On this day in 1971, Bangabandhu addressed tens of thousands gathered at the Ramna Racecourse, now known as the Suhrawardy Udyan, and set the tone for Bangladesh's struggle for independence. His rousing speech has since become the subject of worldwide acclaim.

In a rousing speech, he proclaimed: “This time, our struggle is for freedom. This time, our struggle is for independence!”

Bangabandhu’s grandson Radwan Mujib Siddiq placed a wreath at his portrait earlier in the day on behalf of his family.

Around 8 am, senior Awami League leaders led by General Secretary Quader paid tribute to the architect of Bangladesh's independence.

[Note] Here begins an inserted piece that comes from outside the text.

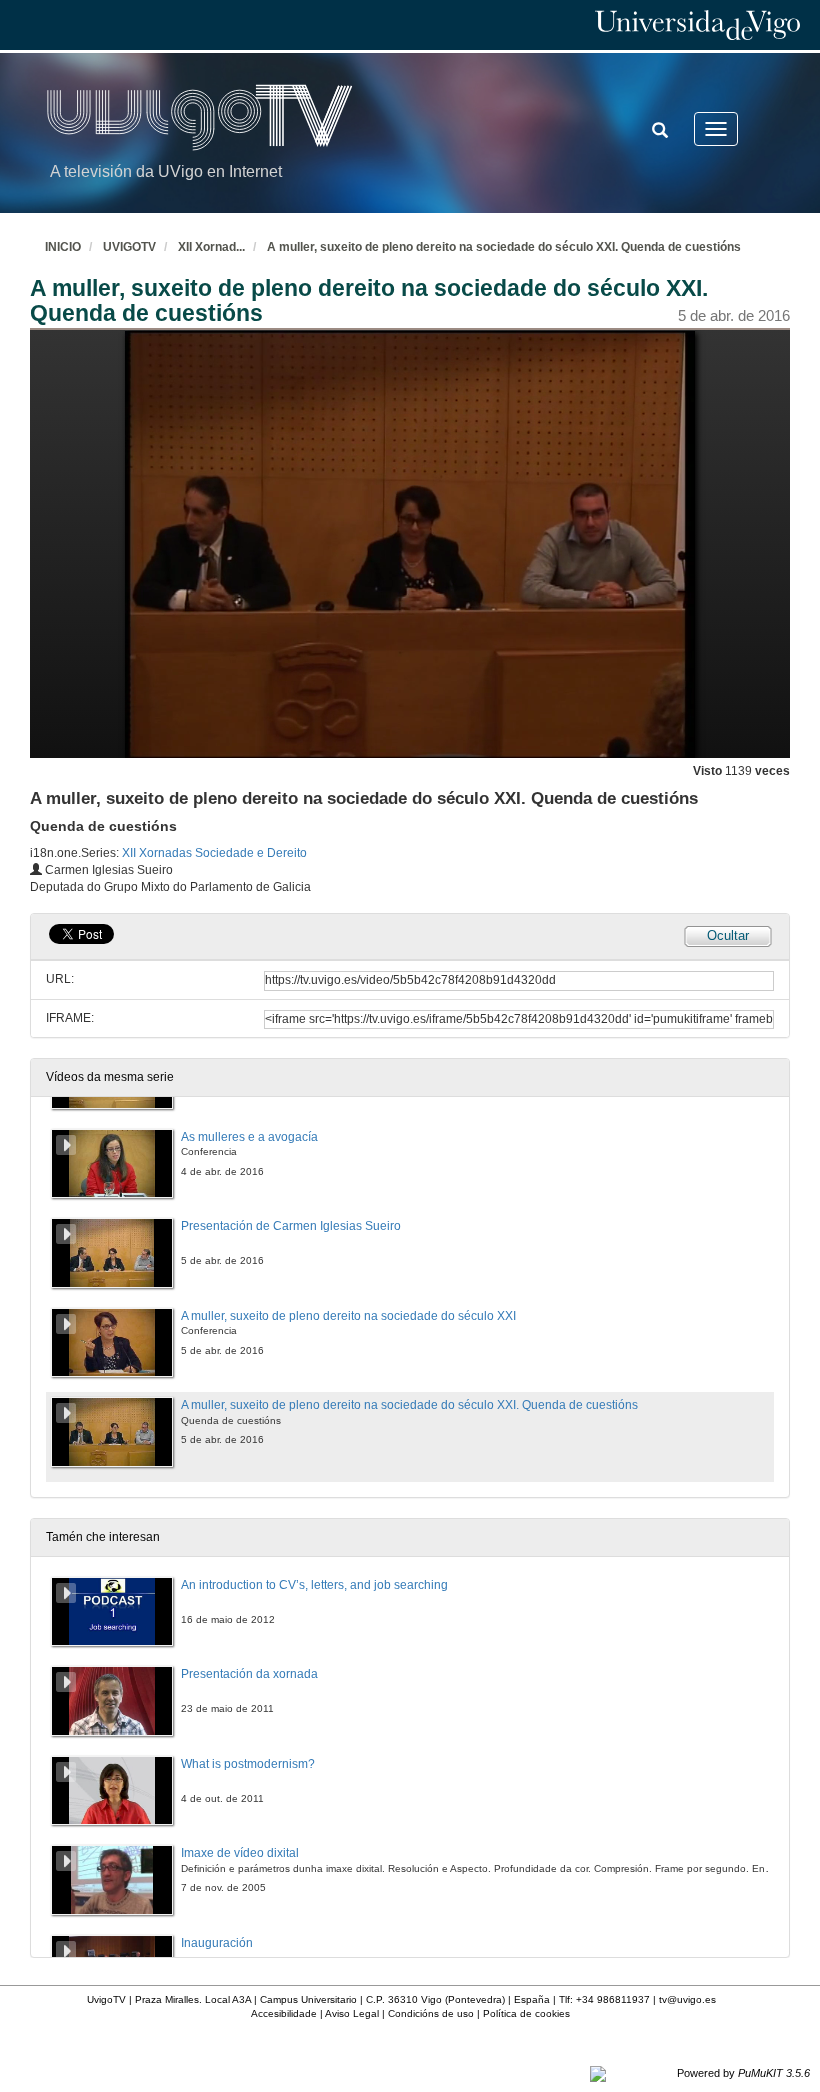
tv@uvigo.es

“While in power, the BNP had banned the March 7 speech, a speech that UNESCO has recognised as one of the greatest in the world. Therefore, we don’t think they believe in this day or to be precise, the spirit of the Liberation War,” Quader told reporters.

"Mar 7 is a watershed moment in the history of Bangladesh. Bangabandhu’s speech to the sea of people on that day was the main call for the independence of Bangladesh.”

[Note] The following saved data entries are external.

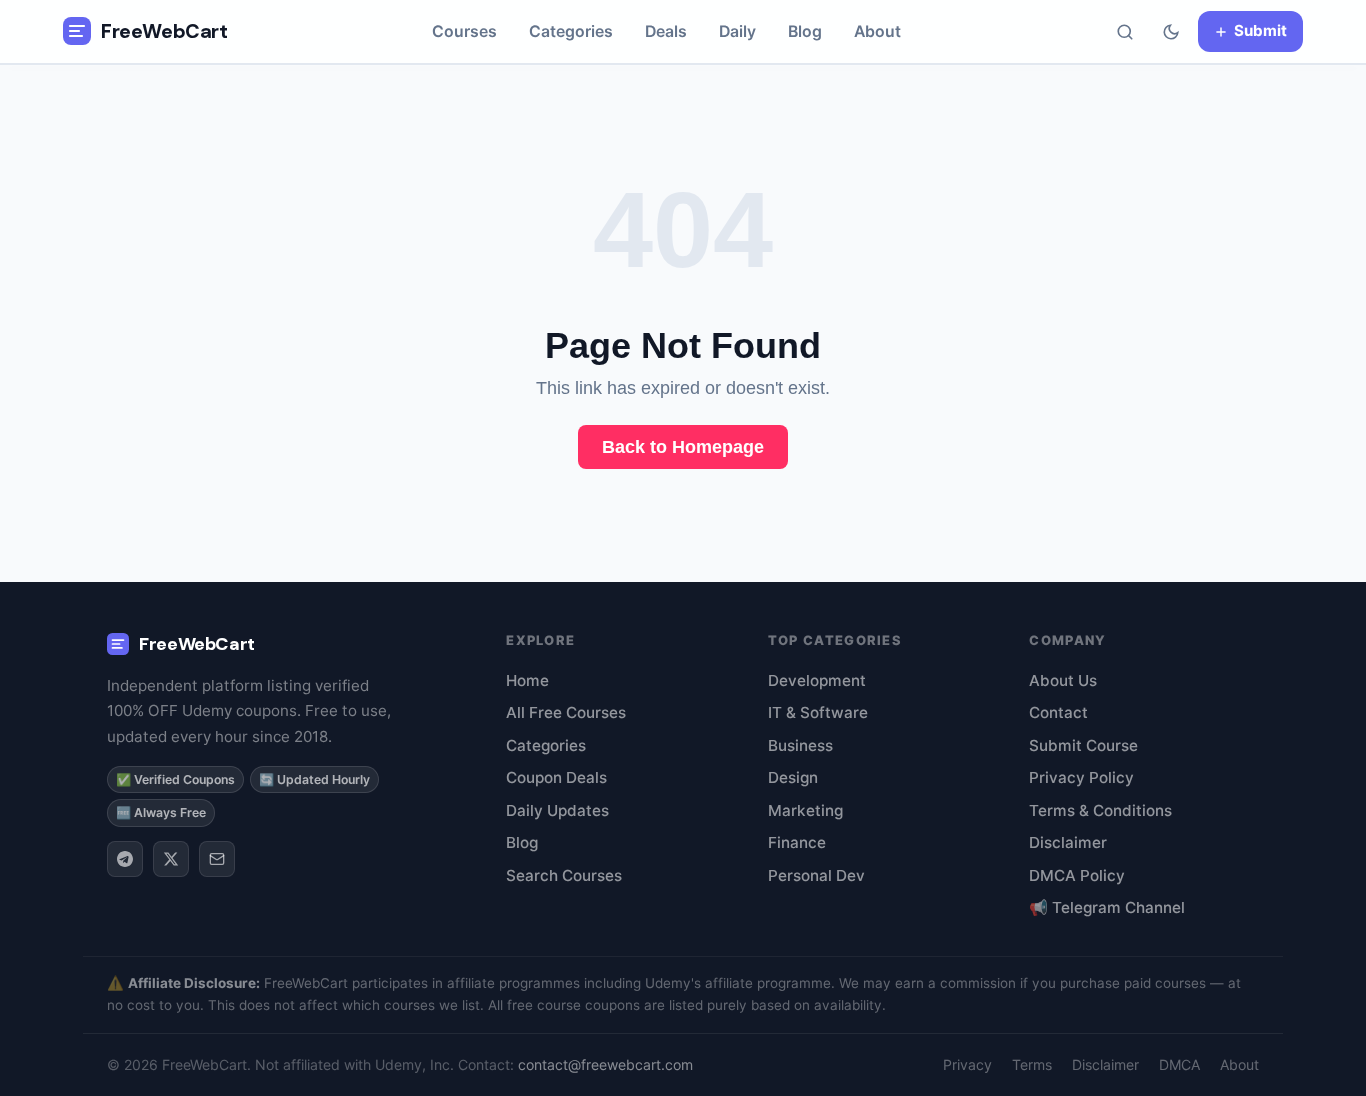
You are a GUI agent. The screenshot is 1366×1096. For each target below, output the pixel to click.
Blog (805, 31)
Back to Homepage (683, 447)
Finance (797, 842)
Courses (464, 31)
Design (793, 777)
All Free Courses (566, 712)
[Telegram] (125, 859)
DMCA (1179, 1064)
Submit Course (1083, 745)
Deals (666, 31)
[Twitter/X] (171, 859)
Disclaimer (1068, 842)
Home (527, 680)
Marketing (805, 810)
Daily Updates (557, 810)
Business (800, 745)
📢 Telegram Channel (1107, 907)
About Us (1063, 680)
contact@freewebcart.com (605, 1064)
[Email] (217, 859)
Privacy (967, 1064)
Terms (1032, 1064)
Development (817, 680)
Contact (1058, 712)
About (877, 31)
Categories (571, 31)
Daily (737, 31)
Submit (1260, 30)
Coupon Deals (556, 777)
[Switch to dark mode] (1171, 32)
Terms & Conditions (1100, 810)
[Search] (1125, 32)
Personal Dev (816, 875)
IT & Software (818, 712)
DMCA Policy (1077, 875)
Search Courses (564, 875)
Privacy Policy (1081, 777)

The declaration of independence broadcast at 12:30 am on Mar 26, 1971 following Bangabandhu's arrest was nothing but a formality, according to Quader. "The call for independence was clearly made in Bangabandhu’s historic speech on Mar 7 at the Suhrawardy Udyan. Twenty-three years of our struggle for rights was channelled into the struggle for independence through the speech.”

Only Bangabandhu had the right to proclaim the country's independence as he was an elected public representative, Quader added. His party, the Awami League, secured 167 of the 169 parliamentary seats in then East Pakistan.

“Therefore, no one else had the legitimacy to proclaim independence. Those who are the self-proclaimed announcers of independence are mere readers. They just read out the announcement. A reader and a proclaimer are not the same,” said Quader.

The Awami League general secretary blamed the BNP for ‘annihilating democracy’ in the country. “Democracy is a long process and it can’t be institutionalised overnight. We’re trying to do it and gradually, democracy in our country is getting institutionalised. Whatever progress we made came under the leadership of Sheikh Hasina.”

"They use the word democracy as it is quite interesting. But we should focus on how they [BNP] practised democracy during their governance. It is a political party devoid of any democratic practice. How will they establish democracy in the country?”

Awami League Joint General Secretary Hasan Mahmud highlighted the importance of Bangabandhu’s speech on Mar 7. “In reality, Bangabandhu proclaimed the independence of Bangladesh in his speech on Mar 7,” he said.

Mahmud said the anti-liberation forces are still active in the political arena of Bangladesh and the BNP patronises them. “We must pledge to unite against the forces opposing the Liberation War that want to establish Pakistani culture and push Bangladesh backwards,” he said.